**WORK TO COMPLETE**
Below is a text on Alabama garden soils. Rewrite its paragraph starting "Dig a hole about one foot square" as a brief list of steps, keeping the main facts.

**EXERCISE TEXT**
--- START ---
Because the variability is so great, even within a given soil series, just knowing the name is not that helpful. Whether it will cause plant problems or not is more important to the home gardener.

Just because the soil looks dark does not mean that it is good. Just looking will not tell you if you will have problems growing your favorite plants. Several tests are required. The amount of clay present in any soil has a great impact on landscape plants in central and south Alabama. Clay is not all bad. Clay particles are the savings account for minerals in the soils. Sandy soils can be very deficient in necessary minerals, and when they are added, there is nothing to hold on to them for very long. On the other hand, clay soils are rarely deficient and the nutrient status can be easily corrected before planting. Once they are corrected, they will stay corrected for some time.

The biggest problem with clay is the size of the particles. Clay particles are very small. In general, soil has three sizes of particles, or components - sand, silt and clay. To give an idea of their relative sizes - if an average clay particle was the size of a marble, then the size of an average silt particle would be about the size of a basketball. The average sand particle would then be about the size of a football stadium! The small size of a clay particle is really the source of the two biggest problems we have with Black Belt soils - they hold too much water and they do not have enough large air spaces. Both of these effect the health of a plant's roots.

Do your own Perk Test
Some people are familiar with this test, but only as it relates to engineers and septic tanks. Every homeowner needs to do their own perk test. This test gives an idea of how fast water moves downward through the soil. This then tells us if there is a drainage problem with this soil. It also tells us how often we need to water newly planted plants.

Dig a hole about one foot square and one foot deep. Fill it up with water. Look at your watch and write down the time. Check it every hour, noting how many hours it takes for the water to completely drain away. (To be more accurate, as soon as the hole is empty, fill it again with water and start counting a second time. It should take longer the second time and will be more accurate).

If it takes less than 1 hour for the water to percolate down into the ground, there will be few problems in growing plants in this soil. However, this soil may be too sandy and not hold onto water or minerals long enough for optimum plant growth. It can be made better by rototilling in some organic matter to help hold more water. Some kind of irrigation system will probably be advisable to make the frequent waterings easier.
--- END ---
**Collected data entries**
--- START ---
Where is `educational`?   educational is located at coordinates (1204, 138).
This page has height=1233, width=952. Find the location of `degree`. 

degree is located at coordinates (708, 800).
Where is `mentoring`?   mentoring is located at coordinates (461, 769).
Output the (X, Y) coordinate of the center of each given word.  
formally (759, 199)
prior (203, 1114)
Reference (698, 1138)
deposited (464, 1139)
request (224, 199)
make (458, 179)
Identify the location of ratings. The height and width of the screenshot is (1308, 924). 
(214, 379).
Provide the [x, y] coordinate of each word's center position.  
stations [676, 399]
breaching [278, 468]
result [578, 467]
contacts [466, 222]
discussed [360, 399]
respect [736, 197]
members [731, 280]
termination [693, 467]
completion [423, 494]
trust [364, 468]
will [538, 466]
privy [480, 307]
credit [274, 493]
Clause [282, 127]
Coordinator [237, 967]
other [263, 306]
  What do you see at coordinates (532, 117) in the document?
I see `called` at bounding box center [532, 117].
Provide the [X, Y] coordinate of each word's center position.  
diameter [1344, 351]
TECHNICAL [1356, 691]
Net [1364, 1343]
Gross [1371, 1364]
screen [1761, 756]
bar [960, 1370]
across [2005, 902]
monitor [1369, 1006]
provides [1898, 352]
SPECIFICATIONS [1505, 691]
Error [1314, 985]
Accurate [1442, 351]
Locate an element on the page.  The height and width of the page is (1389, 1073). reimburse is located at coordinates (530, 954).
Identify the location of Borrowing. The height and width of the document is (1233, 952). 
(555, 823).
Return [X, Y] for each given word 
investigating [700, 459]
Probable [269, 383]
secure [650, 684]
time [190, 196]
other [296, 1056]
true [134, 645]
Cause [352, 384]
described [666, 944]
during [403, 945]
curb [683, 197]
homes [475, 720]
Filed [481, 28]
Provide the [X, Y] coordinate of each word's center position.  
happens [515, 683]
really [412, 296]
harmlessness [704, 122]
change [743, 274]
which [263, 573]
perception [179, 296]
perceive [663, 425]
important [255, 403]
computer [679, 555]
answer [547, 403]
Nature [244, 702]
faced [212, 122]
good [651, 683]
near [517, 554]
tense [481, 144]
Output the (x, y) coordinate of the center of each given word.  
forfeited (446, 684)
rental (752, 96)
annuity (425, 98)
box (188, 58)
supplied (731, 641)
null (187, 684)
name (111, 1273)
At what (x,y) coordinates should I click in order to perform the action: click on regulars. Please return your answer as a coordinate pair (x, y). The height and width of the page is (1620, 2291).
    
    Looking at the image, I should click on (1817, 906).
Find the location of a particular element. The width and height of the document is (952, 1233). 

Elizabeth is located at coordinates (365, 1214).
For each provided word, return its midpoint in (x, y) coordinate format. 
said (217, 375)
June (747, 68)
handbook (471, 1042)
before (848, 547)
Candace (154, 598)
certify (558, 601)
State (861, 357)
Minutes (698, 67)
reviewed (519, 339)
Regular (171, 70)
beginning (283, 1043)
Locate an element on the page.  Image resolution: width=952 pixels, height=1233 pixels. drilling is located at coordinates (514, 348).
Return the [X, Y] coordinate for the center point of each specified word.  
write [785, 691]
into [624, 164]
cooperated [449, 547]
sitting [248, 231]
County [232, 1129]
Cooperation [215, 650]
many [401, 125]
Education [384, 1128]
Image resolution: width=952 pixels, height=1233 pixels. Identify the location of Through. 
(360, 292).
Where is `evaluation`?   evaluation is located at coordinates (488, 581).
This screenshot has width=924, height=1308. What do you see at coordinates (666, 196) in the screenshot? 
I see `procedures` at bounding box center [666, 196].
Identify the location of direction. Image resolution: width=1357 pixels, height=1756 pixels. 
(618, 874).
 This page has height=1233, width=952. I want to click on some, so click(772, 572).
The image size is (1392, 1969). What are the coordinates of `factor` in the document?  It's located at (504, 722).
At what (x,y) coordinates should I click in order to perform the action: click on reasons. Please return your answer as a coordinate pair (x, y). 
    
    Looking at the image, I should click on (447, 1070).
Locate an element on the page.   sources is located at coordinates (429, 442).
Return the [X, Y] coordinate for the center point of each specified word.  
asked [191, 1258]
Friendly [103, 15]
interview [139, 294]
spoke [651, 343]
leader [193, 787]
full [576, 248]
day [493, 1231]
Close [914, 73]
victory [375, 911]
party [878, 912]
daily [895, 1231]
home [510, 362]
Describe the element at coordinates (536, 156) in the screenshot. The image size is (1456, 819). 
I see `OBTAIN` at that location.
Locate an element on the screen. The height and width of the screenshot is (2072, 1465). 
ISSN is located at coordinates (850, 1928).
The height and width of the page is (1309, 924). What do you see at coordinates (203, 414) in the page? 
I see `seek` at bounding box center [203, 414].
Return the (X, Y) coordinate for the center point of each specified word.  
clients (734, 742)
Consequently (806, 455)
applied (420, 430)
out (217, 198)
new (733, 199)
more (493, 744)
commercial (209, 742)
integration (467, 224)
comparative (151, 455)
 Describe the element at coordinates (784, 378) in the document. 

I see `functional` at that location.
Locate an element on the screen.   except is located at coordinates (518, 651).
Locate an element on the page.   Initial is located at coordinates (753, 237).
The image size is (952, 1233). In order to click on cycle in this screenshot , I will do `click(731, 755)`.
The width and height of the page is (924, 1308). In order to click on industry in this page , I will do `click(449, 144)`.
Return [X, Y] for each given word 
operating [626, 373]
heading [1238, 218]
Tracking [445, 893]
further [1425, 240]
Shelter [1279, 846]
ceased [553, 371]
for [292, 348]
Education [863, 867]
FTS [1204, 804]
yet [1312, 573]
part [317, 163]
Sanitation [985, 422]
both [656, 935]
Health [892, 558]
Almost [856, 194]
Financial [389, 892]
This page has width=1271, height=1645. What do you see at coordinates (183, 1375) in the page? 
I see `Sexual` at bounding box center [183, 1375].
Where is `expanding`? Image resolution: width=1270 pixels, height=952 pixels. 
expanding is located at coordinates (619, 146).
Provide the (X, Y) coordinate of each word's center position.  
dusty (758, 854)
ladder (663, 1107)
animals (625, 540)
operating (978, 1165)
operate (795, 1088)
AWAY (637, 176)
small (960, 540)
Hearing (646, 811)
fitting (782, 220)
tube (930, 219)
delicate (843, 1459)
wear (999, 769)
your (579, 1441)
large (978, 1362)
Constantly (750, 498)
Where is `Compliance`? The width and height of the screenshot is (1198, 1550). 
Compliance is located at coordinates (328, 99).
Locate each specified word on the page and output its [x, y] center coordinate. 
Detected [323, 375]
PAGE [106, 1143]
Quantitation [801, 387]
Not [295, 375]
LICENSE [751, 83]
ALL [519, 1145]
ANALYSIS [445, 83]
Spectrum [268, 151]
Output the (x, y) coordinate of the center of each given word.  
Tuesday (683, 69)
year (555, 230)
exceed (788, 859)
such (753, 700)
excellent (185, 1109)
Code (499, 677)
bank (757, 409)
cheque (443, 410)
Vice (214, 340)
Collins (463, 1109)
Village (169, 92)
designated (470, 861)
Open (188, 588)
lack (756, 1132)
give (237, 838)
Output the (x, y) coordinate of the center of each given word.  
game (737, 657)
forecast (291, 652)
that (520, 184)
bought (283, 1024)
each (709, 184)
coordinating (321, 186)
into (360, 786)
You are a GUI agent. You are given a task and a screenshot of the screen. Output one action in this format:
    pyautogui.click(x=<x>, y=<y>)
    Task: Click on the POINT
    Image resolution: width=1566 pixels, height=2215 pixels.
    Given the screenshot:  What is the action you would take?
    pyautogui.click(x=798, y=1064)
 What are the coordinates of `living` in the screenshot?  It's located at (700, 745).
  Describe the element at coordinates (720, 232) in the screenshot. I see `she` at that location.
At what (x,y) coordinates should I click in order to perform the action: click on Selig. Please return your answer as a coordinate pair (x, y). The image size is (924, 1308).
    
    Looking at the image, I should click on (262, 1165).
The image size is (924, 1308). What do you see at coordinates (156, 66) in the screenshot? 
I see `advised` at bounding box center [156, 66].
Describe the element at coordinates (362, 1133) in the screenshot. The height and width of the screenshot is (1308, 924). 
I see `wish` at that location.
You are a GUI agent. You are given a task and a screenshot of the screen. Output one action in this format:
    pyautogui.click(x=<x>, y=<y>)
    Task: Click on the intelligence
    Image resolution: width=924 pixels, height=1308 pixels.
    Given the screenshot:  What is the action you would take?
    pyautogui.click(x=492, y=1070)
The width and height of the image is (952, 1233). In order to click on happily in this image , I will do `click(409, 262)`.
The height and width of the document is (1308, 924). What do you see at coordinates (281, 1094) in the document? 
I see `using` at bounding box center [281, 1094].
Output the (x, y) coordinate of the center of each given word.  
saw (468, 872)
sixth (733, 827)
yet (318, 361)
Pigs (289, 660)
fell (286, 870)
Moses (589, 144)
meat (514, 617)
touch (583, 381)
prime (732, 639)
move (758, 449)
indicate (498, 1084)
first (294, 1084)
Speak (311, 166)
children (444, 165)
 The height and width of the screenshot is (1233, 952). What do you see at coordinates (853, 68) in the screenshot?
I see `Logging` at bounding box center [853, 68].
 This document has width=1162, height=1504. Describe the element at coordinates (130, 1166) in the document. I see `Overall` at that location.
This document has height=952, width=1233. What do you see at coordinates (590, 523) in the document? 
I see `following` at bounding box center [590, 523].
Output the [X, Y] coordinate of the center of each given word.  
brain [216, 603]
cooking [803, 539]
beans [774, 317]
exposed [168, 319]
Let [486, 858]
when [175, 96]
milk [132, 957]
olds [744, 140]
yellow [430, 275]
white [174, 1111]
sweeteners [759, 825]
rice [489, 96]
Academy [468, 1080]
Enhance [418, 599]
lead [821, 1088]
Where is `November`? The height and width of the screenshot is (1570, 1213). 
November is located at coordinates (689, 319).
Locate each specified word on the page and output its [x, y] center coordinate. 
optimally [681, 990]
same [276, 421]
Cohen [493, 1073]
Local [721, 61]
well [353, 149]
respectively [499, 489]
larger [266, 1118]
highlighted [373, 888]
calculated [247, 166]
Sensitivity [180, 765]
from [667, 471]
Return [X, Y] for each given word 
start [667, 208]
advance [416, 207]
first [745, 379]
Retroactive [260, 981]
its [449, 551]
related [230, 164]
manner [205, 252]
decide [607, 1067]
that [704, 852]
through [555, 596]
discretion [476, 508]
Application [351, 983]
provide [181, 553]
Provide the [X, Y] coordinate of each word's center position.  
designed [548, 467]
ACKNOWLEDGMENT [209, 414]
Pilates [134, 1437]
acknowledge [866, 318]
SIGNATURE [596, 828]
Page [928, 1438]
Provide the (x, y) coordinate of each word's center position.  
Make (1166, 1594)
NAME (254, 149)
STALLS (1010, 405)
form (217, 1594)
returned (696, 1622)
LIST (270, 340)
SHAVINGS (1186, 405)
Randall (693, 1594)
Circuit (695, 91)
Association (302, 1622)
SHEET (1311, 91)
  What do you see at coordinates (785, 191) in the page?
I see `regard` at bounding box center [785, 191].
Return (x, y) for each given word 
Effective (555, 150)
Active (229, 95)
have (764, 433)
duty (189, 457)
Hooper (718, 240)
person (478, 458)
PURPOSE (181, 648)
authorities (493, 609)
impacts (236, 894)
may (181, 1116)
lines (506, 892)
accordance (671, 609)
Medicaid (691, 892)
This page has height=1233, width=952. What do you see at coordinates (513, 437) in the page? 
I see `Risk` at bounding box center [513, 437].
--- END ---
**RESULT OF THE EXERCISE**
- Dig a hole about one foot square and one foot deep.
- Fill it with water and write down the time.
- Check it every hour, noting how many hours the water takes to drain away completely.
- For more accuracy, refill the hole as soon as it empties and count again. The second drain should take longer and gives the more accurate result.